_課題の指示_.
本文で筆者は、その場の雰囲気まで加味した採点を公平に行えるのは何だと述べているか。

=女芸人、吉住:異種格闘技のお笑い
R1とか、M1とか、お笑い芸人達は、人生を懸けた過酷な戦いを、今年も展開する訳だが、考えてみれば、国際バレーコンクールや、何やらかがしの著名な国際的なピアノコンクールのように、そこで、入賞したり、優勝したりすることで、プリマになれたり、いきなりコンサートに箔がついて、それで、これからの生活が保障されて、スプリング・ボードになれるというものとは、異なり、お笑い芸人のそれは、何とも、不安定そのものである。尤も、その賞金で、これまでの下隅生活での借金を返済したり、アルバイトを辞めて、ある程度保障された演芸場や寄席やテレビのバラエティー番組のひな壇へと並ぶことを許される、きっかけを手に入れることになるのかもしれないが、決して、お偉いさん達のエスタブリシュメントから、勲位を授けられるものでないことは確かである。その意味では、優勝したからと言っても、否、逆に、準優勝や、優勝できなくても、敗者復活戦で最終決戦に生き残りを懸けて、戦いに挑んだものの、惜しくも撃沈した者の方が、逆に、視聴者からの応援や評価が、著名な大御所と評される審査員達よりも、ずっと高くて、結果として、その舞台で優勝をしなかったことの方が、その後の飛躍のきっかけになると言うことも、決して、過言ではなさそうであるのが、このお笑いという世界の一種の面白い掟でもあるのかもしれない。又、お笑いのカテゴリーというものも、昨今は、多様化してきて、典型的な上方の漫才や、3人構成でのコントや、一人話芸とか、これまでの古典的なやり方や、話芸という範疇だけでは、語り尽くせない、ある種のルールを超えた<一種の異種格闘技>のような様相を呈し始めているような気がしてならない。更に言えば、そのお笑いのジャンルが、異なることからくる、ある種の感動のようなものが、或いは、大受けした後の観客の反応のどよめきのような、津波のような波動が、果たして、コロナ禍での無観客試合という、観客による笑いの渦が生じる予知のない状況下で、まるで、一切のお笑いの応援がない中で、果たして、どれほどの+アルファを引き起こしうるのであろうか?更に言えば、くじ引きでの出演する順番でも、確かに、反応は異なり、無観客とは言え、その場の雰囲気が、妙に荒れた後から、出てきて、演じるのと、その場が、ある種の静謐な感じのなかで、やるのとでは、確かに、その場の雰囲気が大きく異なり、そうした条件も、本来、点数には、加味されなければ、<公平ではないのではないか>とも、感じられる。そんな採点方式は、人間では無理であり、AIでなければ、公平には評価は出来ないであろう。だからこそ、そういう<不平等な、或いは、予想もつかぬような、不測の事態>を織り込んだ、謂わば、<不平等も運のうち>という条件を、幸運にも、味方につけた者のみが、優勝や、準優勝、或いは、優勝できなくても、大きな爪痕を残して、その後の飛躍へと繋がるチャンスを掴むのかも知れない。

_提供資料_.
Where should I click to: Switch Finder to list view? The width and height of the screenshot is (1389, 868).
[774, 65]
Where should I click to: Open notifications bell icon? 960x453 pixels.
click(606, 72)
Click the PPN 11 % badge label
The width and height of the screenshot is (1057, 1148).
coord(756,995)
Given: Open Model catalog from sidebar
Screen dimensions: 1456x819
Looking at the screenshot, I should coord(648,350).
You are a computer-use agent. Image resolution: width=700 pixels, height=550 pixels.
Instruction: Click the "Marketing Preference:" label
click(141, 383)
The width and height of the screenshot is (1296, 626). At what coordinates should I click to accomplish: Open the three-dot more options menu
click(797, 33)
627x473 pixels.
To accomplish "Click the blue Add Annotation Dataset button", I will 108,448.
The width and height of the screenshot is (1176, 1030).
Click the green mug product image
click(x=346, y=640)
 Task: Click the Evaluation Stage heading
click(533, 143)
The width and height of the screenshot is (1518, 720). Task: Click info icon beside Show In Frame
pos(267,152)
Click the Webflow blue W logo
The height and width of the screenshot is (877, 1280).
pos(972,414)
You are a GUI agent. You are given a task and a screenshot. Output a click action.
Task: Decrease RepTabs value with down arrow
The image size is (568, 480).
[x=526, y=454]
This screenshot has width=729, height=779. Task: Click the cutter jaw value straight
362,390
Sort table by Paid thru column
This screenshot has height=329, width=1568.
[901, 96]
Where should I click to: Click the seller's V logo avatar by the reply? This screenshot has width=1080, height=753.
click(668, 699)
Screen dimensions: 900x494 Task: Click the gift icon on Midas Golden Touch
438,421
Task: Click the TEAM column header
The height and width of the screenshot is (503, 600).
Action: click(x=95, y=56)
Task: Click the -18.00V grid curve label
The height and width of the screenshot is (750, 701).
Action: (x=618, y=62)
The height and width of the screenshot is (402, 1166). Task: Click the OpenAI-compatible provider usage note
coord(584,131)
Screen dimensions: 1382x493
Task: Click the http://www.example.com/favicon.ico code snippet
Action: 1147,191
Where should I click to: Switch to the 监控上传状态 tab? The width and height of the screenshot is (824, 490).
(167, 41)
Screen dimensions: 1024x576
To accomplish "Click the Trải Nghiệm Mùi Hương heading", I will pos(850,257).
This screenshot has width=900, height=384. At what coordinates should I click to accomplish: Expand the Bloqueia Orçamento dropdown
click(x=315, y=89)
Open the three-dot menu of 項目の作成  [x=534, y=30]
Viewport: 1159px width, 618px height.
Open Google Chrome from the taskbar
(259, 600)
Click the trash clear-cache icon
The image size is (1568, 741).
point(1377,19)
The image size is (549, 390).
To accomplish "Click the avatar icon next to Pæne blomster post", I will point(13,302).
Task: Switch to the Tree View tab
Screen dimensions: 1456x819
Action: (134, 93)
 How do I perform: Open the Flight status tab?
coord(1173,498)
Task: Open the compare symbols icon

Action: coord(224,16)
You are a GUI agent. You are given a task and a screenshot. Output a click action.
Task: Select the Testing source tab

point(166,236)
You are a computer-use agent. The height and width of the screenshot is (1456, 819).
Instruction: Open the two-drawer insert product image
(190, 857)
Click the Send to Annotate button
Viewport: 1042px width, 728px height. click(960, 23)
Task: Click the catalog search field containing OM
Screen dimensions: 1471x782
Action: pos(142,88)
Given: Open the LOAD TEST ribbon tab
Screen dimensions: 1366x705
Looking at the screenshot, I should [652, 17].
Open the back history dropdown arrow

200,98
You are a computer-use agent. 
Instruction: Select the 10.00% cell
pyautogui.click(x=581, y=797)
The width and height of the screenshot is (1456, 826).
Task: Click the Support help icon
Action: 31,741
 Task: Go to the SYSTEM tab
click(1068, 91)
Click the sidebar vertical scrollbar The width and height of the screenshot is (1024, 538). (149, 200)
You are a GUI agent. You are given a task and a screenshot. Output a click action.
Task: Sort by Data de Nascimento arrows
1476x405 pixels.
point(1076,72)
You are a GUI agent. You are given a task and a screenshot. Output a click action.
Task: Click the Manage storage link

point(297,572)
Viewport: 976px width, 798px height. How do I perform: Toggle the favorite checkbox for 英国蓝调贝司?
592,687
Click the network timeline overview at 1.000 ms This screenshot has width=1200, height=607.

_解答_.
AIでなければ公平には評価できないと述べている。